[[ RECORD EXCERPTS open ]]

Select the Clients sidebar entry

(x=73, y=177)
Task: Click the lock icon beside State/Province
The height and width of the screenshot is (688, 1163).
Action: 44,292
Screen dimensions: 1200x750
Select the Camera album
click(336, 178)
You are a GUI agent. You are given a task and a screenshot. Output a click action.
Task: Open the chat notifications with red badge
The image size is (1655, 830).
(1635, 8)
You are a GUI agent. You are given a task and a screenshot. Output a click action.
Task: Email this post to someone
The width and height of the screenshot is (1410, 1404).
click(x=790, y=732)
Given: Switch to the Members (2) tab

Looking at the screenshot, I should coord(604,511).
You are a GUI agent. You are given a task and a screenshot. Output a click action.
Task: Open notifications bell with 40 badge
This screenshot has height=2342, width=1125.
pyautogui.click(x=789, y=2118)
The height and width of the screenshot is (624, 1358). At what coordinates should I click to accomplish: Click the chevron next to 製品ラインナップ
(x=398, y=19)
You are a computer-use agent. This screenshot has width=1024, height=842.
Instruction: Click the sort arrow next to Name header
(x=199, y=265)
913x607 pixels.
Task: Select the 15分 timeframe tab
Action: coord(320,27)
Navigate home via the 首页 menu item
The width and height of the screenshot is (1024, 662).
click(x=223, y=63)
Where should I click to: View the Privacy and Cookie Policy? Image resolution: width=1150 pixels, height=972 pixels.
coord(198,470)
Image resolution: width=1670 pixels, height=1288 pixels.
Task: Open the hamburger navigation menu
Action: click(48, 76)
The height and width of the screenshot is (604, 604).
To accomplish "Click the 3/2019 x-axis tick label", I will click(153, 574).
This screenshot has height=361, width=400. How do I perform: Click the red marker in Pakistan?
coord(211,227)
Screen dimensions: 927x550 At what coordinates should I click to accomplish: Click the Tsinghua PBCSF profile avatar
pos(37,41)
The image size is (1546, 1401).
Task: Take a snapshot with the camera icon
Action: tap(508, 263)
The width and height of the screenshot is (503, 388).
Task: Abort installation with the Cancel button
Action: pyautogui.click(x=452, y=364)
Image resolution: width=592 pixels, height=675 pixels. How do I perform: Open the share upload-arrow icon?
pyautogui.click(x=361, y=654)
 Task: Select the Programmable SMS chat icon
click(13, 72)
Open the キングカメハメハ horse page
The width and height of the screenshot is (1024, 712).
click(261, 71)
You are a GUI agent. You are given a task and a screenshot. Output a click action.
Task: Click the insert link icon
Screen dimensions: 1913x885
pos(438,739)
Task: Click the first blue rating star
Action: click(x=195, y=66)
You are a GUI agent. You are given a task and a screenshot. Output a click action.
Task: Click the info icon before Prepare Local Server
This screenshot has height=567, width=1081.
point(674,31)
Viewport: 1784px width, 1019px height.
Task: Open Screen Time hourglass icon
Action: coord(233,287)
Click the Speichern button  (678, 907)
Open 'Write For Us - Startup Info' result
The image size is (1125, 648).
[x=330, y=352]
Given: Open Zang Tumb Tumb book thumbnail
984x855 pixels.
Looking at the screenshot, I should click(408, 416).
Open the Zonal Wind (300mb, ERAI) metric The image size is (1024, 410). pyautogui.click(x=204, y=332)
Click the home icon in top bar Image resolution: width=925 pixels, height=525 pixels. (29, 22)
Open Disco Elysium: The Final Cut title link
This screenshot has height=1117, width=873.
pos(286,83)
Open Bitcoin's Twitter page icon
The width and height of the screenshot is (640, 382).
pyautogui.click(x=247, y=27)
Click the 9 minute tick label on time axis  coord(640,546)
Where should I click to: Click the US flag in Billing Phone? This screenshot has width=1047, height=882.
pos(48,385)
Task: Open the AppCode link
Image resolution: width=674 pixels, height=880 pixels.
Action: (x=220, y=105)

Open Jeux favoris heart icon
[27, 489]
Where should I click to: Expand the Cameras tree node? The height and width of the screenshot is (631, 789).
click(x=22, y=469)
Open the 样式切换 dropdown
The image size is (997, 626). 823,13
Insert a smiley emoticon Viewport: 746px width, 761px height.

[[ RECORD EXCERPTS closed ]]

*PROBLEM*
Copy out the lines above exactly, beginning at the one that contains "Task: Email this post to someone" and ending at the one that contains "You are a computer-use".

*OUTPUT*
Task: Email this post to someone
The width and height of the screenshot is (1410, 1404).
click(x=790, y=732)
Given: Switch to the Members (2) tab

Looking at the screenshot, I should coord(604,511).
You are a GUI agent. You are given a task and a screenshot. Output a click action.
Task: Open notifications bell with 40 badge
This screenshot has height=2342, width=1125.
pyautogui.click(x=789, y=2118)
The height and width of the screenshot is (624, 1358). At what coordinates should I click to accomplish: Click the chevron next to 製品ラインナップ
(x=398, y=19)
You are a computer-use agent. This screenshot has width=1024, height=842.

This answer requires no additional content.